§ **WORK INSTRUCTIONS**
A - Can you quote the interview with Kael Walsh below, from "How do you like" to "young bruiser matures."?
B - In the Kael Walsh interview below, which surfers does he name as his favorite people to surf with?
C - Could you proceed with the Kael Walsh interview below, picking up after its final line?

§ **SOURCE TEXT**
========

Two Reckless Minutes With Kael Walsh
Familiarize yourself with West Australia’s next stud.
There is something raw about Western Australia.
The land, the waves, and especially the people. To create one generalization and swoop it across over 10,000 kilometers worth of coastline, individuals from WA seem to give less of a fuck than most — and in the best of ways.
Kael Walsh comes from a long line of Emu Export drinking denizens of the West. He moved from Perth to Yallingup when he was around 12 years old and has been doing reckless things on a surfboard ever since. Kael is 18 now, fresh outta high school and ready to take on the world. Or at least a few QS 3000s for now.
Dig his latest edit, above, and chat with him below.
A Matt Hoy-approved WA gremmie.
STAB: Tell us about the clip, where’d you go, what was the plan, etc…
Kael Walsh: A lot of it was shot around South Africa. I was there for a few weeks to do some QS events and we drove around looking for waves in between comps. We even went up to Skeleton Bay — but it wasn’t really good. I did get one wave though, which is in the clip. Other than that, there are a few bits from around home in Western Australia and that’s it.
How do you like growing up in WA? Itchin’ to get out or happy to roam near home?
WA’s sick. The waves are better than most places and there are not many people around. A lot of our waves are really hollow, too. It can be kinda hard to leave. I’d much rather be home when it’s pumping than anywhere else — cause you can catch way more waves.
You hate crowds more than most, don’t you?
Yeah, I definitely fucking hate crowds. I can only surf for like 30 minutes when it’s crowded. I’m in Hawaii now and I think I caught three waves the other day. If I catch three waves a day and I’m here for fifteen days, that’s 45 clips, right? So maybe like 3 minutes of surfing? [laughs]
Comfy under the ledge at most any of WA’s mutant wedges, Kael’s success rate will only improve as the young bruiser matures.
“It can be kinda hard to leave [WA],” Kael tells Stab. “I’d much rather be home when it’s pumping than anywhere else — cause you can catch way more waves.”
How did growing up in WA influence your surfing?
I think I line sections up a lot more than most people. I won’t take off and try to do a turn right away. Instead, I’ll wait for a proper section to show up. I don’t know what you’d call that. I’m more patient, I guess, cause a lot of the waves in WA let you be.
Who are your favorite people to surf with?
At home, I like surfing with Taj Burrow and Jay Davies. I surf with them whenever Rabbits is good and I’ll run into them at other spots now and then — they’re pretty secretive, though. I really like surfing with Mikey Wright too. We’ve been on a few trips together and he goes so hard — it pushes me for sure.

========

§ **GIVEN RECORDS**
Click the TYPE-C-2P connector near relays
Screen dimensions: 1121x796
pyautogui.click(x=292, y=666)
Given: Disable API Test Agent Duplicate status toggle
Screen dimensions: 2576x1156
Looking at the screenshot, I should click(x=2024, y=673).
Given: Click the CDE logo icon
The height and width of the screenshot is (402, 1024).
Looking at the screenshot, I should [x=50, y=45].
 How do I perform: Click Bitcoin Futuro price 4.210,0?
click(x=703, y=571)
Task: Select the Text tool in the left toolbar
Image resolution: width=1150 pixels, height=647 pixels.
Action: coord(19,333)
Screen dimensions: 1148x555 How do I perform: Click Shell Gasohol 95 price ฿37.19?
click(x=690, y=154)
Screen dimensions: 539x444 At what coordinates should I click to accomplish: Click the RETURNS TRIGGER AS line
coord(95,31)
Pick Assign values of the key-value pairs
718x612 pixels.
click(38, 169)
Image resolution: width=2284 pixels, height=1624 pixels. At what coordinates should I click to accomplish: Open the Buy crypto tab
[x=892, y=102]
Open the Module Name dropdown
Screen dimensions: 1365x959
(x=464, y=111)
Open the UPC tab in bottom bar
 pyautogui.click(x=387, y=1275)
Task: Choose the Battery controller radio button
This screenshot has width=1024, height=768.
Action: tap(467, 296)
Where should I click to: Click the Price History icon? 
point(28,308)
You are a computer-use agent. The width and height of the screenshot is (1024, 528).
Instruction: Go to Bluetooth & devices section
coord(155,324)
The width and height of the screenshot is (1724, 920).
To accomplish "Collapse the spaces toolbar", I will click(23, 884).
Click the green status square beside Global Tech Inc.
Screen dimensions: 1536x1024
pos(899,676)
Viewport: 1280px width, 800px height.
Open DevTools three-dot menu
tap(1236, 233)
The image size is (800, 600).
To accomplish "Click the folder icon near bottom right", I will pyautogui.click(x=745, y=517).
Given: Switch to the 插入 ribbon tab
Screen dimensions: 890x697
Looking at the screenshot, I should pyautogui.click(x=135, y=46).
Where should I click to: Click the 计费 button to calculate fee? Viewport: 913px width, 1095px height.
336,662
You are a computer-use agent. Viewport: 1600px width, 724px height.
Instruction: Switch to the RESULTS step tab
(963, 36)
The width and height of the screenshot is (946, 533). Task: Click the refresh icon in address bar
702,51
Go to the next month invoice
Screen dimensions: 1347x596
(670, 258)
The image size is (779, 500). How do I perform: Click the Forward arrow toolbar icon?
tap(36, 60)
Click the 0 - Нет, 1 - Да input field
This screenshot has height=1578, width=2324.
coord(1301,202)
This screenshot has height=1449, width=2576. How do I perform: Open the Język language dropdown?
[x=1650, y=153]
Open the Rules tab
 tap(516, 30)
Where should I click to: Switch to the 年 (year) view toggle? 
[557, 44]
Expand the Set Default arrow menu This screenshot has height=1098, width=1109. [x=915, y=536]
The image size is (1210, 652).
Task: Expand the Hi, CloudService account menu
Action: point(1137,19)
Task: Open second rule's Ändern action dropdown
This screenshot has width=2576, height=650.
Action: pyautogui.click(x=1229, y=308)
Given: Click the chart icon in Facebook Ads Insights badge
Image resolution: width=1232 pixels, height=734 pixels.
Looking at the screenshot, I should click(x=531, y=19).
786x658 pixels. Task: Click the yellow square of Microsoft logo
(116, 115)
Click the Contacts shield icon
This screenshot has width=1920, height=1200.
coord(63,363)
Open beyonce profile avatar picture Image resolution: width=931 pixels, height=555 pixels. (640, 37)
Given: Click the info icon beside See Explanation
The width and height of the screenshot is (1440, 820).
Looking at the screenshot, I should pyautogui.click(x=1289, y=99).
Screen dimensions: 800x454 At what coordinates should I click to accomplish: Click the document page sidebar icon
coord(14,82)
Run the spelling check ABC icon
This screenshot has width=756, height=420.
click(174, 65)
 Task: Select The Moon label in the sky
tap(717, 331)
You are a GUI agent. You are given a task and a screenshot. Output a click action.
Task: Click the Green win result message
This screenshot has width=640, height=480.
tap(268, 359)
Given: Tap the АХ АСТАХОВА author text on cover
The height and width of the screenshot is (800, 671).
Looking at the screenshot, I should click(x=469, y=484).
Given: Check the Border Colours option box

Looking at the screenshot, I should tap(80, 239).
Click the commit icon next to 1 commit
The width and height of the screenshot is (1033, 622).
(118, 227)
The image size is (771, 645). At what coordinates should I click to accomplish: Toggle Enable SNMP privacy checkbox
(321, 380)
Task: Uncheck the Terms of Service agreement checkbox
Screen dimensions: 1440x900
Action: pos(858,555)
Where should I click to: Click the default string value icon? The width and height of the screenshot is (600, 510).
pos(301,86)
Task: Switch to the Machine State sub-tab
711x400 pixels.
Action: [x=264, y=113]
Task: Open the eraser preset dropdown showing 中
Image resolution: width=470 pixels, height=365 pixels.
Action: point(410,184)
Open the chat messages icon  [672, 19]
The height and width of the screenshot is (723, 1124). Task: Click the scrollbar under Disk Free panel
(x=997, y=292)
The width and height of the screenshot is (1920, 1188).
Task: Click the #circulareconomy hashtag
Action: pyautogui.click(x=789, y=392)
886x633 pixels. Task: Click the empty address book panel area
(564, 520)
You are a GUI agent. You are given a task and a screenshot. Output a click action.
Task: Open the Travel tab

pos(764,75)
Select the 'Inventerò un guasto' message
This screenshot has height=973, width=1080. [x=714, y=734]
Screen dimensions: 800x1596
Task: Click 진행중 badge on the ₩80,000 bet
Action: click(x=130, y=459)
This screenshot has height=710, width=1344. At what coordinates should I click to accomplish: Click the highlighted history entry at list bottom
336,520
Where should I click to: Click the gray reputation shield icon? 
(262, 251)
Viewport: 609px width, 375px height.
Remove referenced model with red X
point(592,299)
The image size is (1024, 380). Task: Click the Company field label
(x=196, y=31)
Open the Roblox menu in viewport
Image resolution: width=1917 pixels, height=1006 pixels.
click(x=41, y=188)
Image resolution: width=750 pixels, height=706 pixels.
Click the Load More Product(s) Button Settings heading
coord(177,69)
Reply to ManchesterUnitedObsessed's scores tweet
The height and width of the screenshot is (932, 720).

========

§ **ANSWERS BY ITEM NUMBER**
A -
How do you like growing up in WA? Itchin’ to get out or happy to roam near home?
WA’s sick. The waves are better than most places and there are not many people around. A lot of our waves are really hollow, too. It can be kinda hard to leave. I’d much rather be home when it’s pumping than anywhere else — cause you can catch way more waves.
You hate crowds more than most, don’t you?
Yeah, I definitely fucking hate crowds. I can only surf for like 30 minutes when it’s crowded. I’m in Hawaii now and I think I caught three waves the other day. If I catch three waves a day and I’m here for fifteen days, that’s 45 clips, right? So maybe like 3 minutes of surfing? [laughs]
Comfy under the ledge at most any of WA’s mutant wedges, Kael’s success rate will only improve as the young bruiser matures.

B - Taj Burrow, Jay Davies, and Mikey Wright.

C -
You tend to surf like you don’t give a fuck about getting hurt, breaking boards, any of that. Is that conscious thing or is it just how you naturally surf?
Nah, I guess it’s just natural. I grew up skating a bit and I was never really that good, but I would definitely huck airs into flat concrete. I think if you get into skating before surfing, you get used to falling on concrete. So when you start surfing, you’re like, Oh this is water, this isn’t bad. With surfing, it’s fun to go big and never hold back. You might get a little hurt, but you’re never gonna really hurt yourself. I guess you could break a leg or something at worst. [laughs]
“With surfing, it’s fun to go big and never hold back,” Kael tells Stab. “You might get a little hurt, but you’re never gonna really hurt yourself. I guess you could break a leg or something at worst. [laughs]”
What’s your plan this year?
I’m going to do the small QS events and try to build up a seed to get into the bigger ones. And in-between comps, I’m going to film as much as I can and put out some edits.
Oh yeah? You pretty psyched to surf in the Murasaki Shonan Open this summer in Japan?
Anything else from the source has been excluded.